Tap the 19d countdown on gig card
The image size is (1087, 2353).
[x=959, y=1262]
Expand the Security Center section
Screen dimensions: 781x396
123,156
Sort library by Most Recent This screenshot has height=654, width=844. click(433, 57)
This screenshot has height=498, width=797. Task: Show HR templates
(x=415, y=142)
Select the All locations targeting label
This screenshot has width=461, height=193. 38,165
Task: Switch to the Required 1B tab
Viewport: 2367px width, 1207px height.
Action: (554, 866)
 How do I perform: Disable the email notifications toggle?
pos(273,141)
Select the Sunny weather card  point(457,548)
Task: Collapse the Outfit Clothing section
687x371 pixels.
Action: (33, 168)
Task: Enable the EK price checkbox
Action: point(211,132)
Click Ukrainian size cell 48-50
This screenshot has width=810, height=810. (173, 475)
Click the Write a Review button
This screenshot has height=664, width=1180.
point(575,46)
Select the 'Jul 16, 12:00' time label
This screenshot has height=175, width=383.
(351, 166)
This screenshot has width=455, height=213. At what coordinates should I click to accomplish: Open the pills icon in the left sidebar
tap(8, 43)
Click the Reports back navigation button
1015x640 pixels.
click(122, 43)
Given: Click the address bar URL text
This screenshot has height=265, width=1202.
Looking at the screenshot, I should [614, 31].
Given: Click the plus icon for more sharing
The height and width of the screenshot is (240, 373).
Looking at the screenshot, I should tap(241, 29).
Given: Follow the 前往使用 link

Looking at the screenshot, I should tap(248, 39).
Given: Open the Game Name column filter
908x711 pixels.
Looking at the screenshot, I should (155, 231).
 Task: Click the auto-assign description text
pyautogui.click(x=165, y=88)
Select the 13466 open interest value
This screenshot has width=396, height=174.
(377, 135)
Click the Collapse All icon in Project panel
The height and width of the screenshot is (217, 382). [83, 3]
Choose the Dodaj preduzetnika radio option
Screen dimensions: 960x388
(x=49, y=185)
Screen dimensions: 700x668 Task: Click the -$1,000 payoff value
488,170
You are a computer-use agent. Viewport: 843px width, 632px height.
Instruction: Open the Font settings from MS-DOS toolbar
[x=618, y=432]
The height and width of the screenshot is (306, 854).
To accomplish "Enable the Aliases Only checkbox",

⁂

Among the lines of the material, find those holding the word "card" and return them.

RESULT OF THE TASK:
Tap the 19d countdown on gig card
Select the Sunny weather card  point(457,548)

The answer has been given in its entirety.